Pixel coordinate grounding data
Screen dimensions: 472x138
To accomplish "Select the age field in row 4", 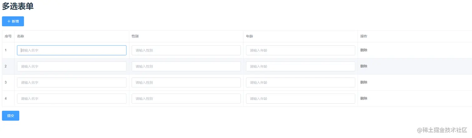I will [x=300, y=99].
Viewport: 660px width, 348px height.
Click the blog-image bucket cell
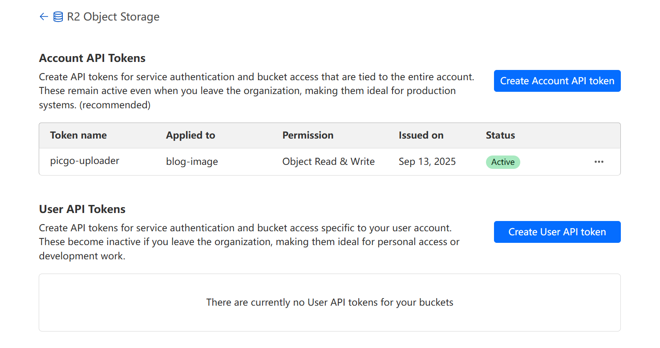pos(192,162)
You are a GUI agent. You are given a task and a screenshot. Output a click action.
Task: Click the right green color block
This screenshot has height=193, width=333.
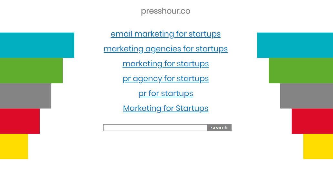coord(301,70)
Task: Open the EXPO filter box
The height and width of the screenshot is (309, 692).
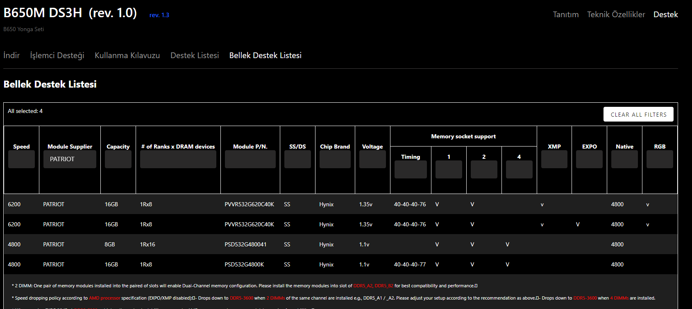Action: [x=589, y=159]
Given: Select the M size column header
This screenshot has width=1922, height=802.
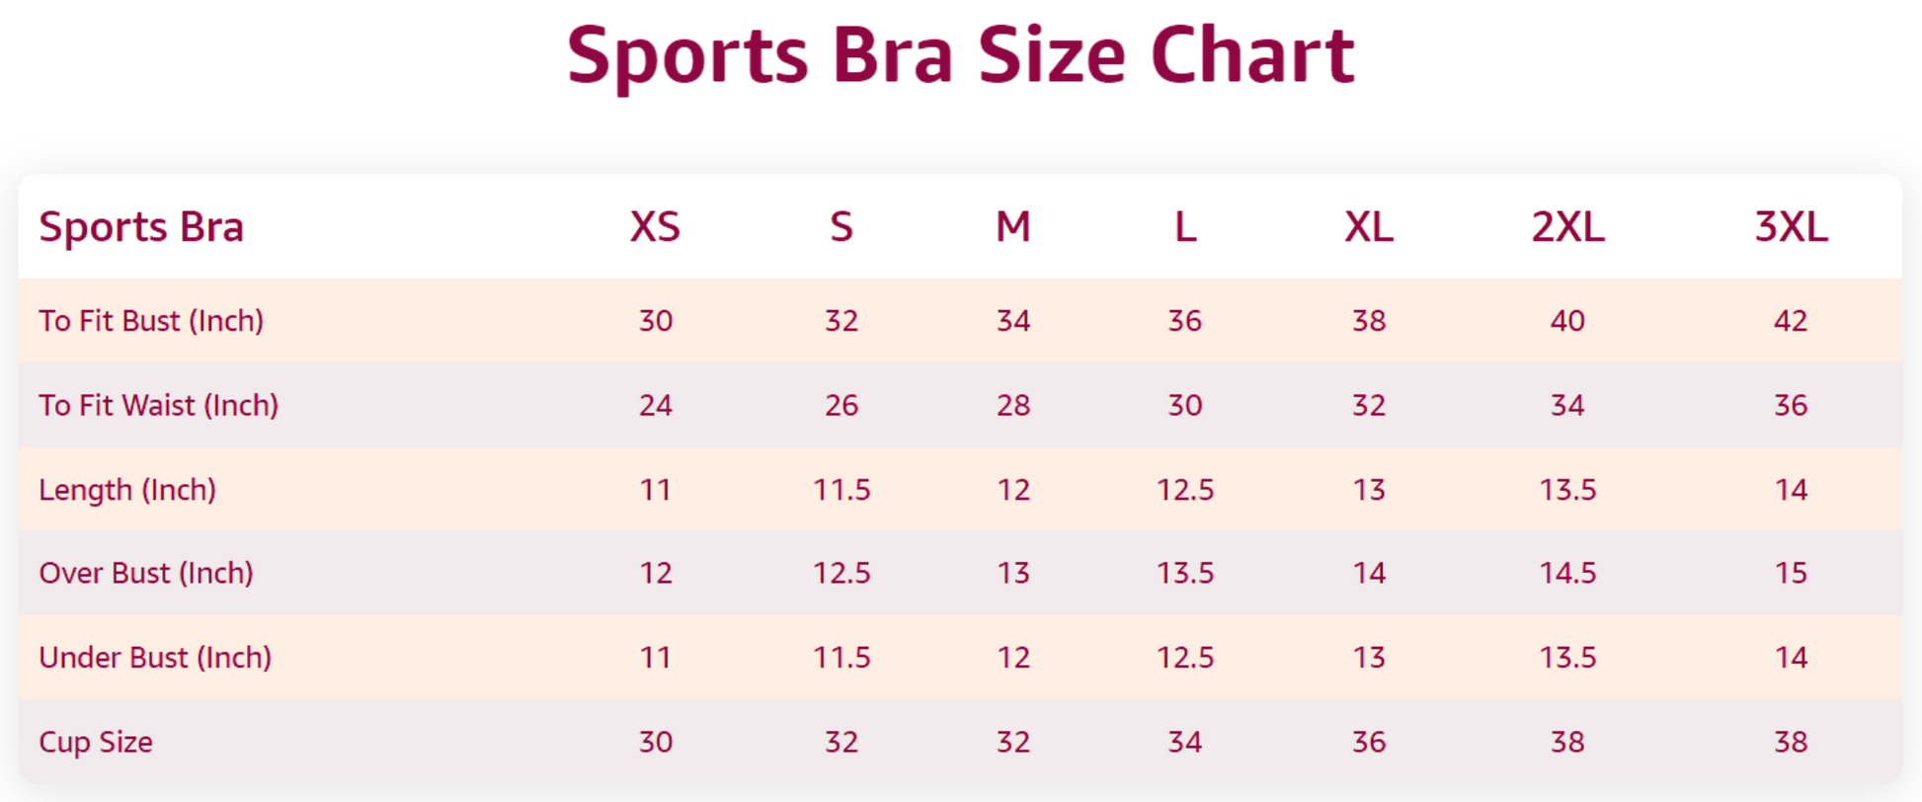Looking at the screenshot, I should tap(1012, 227).
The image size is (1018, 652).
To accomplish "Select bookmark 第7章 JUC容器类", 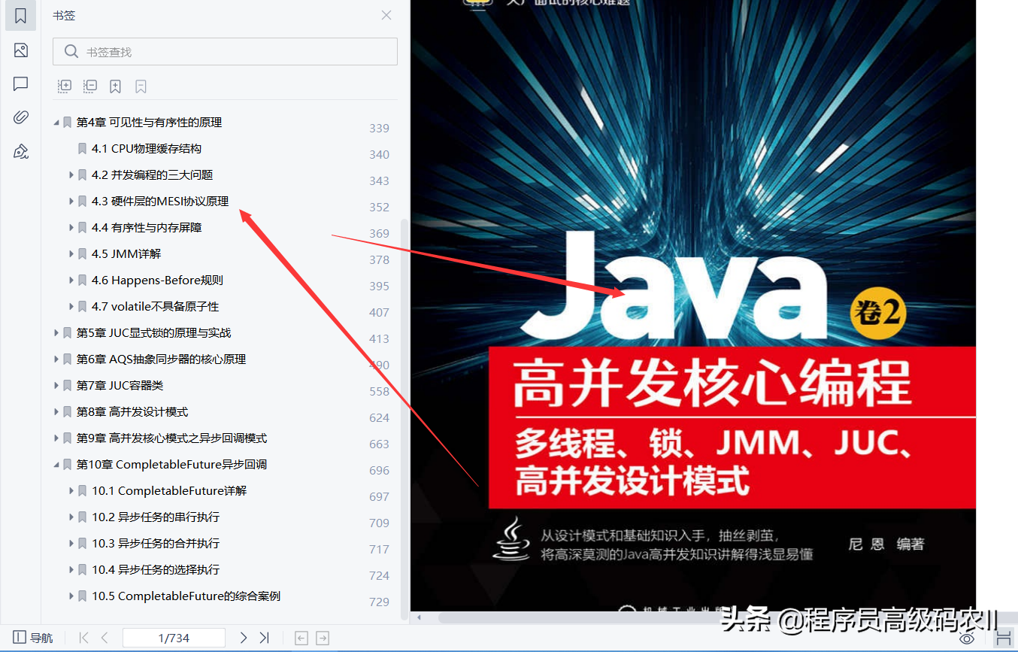I will tap(120, 385).
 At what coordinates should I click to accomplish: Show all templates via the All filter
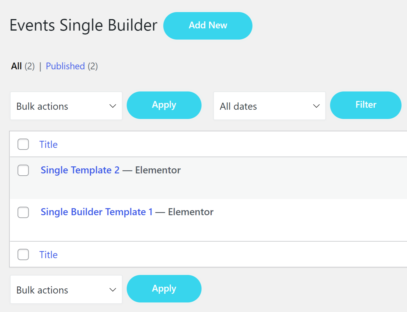coord(17,66)
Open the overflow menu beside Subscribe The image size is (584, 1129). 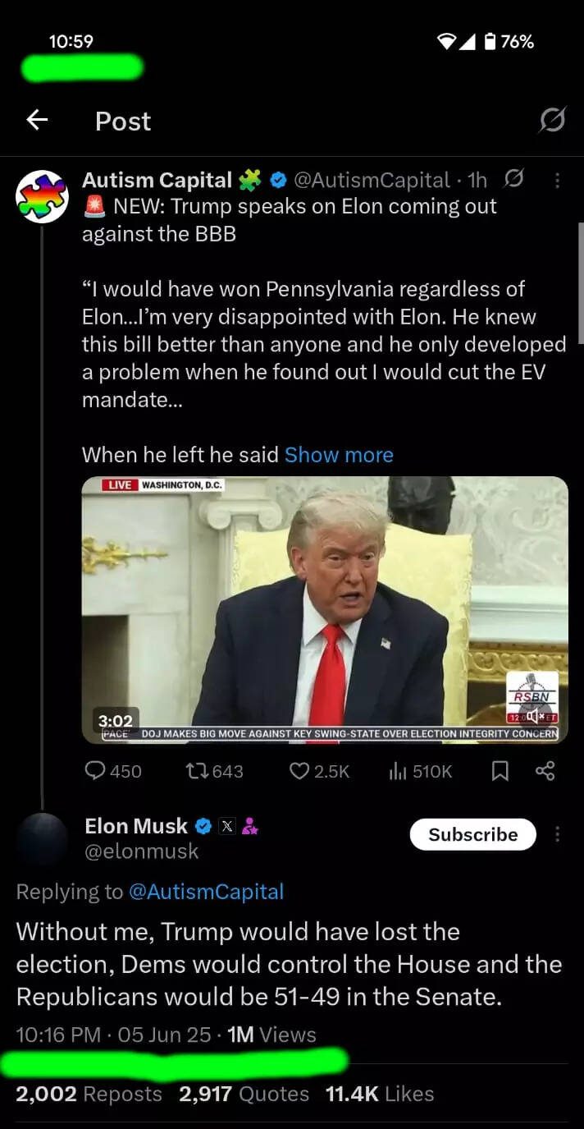click(558, 834)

▶ [Directions]
Take only the lines above from the one that has "Task: Click the right green color block" through the one that has "The image size is (1018, 652)." and reproduce them exactly, omitting any pictures.

▶ [Reply]
Task: Click the right green color block
This screenshot has height=193, width=333.
coord(301,70)
Task: Open the EXPO filter box
The height and width of the screenshot is (309, 692).
Action: [x=589, y=159]
Given: Select the M size column header
This screenshot has width=1922, height=802.
Looking at the screenshot, I should tap(1012, 227).
The image size is (1018, 652).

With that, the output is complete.